_RECORDS SUPPLIED_
[Start of section]

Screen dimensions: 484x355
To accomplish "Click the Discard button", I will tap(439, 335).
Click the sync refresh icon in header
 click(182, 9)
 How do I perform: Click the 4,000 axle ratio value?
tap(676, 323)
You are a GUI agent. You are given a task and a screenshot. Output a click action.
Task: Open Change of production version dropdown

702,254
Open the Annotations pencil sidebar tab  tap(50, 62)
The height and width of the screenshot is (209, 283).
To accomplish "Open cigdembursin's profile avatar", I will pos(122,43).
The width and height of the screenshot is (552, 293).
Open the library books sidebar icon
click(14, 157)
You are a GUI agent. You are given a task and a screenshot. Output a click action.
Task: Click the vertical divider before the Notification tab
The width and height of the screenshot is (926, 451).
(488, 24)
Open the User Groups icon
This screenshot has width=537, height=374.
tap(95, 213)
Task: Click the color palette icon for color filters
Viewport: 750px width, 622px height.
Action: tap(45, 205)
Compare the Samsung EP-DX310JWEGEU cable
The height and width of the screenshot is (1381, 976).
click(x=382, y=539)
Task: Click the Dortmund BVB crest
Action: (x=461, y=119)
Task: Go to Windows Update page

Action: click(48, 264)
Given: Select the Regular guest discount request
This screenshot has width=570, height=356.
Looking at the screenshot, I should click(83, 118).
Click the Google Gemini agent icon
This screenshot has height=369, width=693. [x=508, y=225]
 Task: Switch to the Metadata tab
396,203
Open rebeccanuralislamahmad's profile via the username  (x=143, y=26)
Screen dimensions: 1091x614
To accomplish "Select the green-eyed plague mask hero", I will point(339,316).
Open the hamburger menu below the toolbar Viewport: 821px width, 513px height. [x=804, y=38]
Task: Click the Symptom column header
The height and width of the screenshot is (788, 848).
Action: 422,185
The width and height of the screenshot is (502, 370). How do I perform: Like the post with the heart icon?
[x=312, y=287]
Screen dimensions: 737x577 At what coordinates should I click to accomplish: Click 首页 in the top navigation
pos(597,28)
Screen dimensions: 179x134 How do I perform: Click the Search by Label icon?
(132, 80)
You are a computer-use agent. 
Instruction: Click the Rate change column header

[End of section]

_WORK INSTRUCTION_
Each entry above is to be set down again in exactly the same words.

_RESPONSE FOR THIS EXERCISE_
Screen dimensions: 484x355
To accomplish "Click the Discard button", I will tap(439, 335).
Click the sync refresh icon in header
 click(182, 9)
 How do I perform: Click the 4,000 axle ratio value?
tap(676, 323)
You are a GUI agent. You are given a task and a screenshot. Output a click action.
Task: Open Change of production version dropdown

702,254
Open the Annotations pencil sidebar tab  tap(50, 62)
The height and width of the screenshot is (209, 283).
To accomplish "Open cigdembursin's profile avatar", I will pos(122,43).
The width and height of the screenshot is (552, 293).
Open the library books sidebar icon
click(14, 157)
You are a GUI agent. You are given a task and a screenshot. Output a click action.
Task: Click the vertical divider before the Notification tab
The width and height of the screenshot is (926, 451).
(488, 24)
Open the User Groups icon
This screenshot has width=537, height=374.
tap(95, 213)
Task: Click the color palette icon for color filters
Viewport: 750px width, 622px height.
Action: tap(45, 205)
Compare the Samsung EP-DX310JWEGEU cable
The height and width of the screenshot is (1381, 976).
click(x=382, y=539)
Task: Click the Dortmund BVB crest
Action: (x=461, y=119)
Task: Go to Windows Update page

Action: click(48, 264)
Given: Select the Regular guest discount request
This screenshot has width=570, height=356.
Looking at the screenshot, I should click(83, 118).
Click the Google Gemini agent icon
This screenshot has height=369, width=693. [x=508, y=225]
 Task: Switch to the Metadata tab
396,203
Open rebeccanuralislamahmad's profile via the username  (x=143, y=26)
Screen dimensions: 1091x614
To accomplish "Select the green-eyed plague mask hero", I will point(339,316).
Open the hamburger menu below the toolbar Viewport: 821px width, 513px height. [x=804, y=38]
Task: Click the Symptom column header
The height and width of the screenshot is (788, 848).
Action: 422,185
The width and height of the screenshot is (502, 370). How do I perform: Like the post with the heart icon?
[x=312, y=287]
Screen dimensions: 737x577 At what coordinates should I click to accomplish: Click 首页 in the top navigation
pos(597,28)
Screen dimensions: 179x134 How do I perform: Click the Search by Label icon?
(132, 80)
You are a computer-use agent. 
Instruction: Click the Rate change column header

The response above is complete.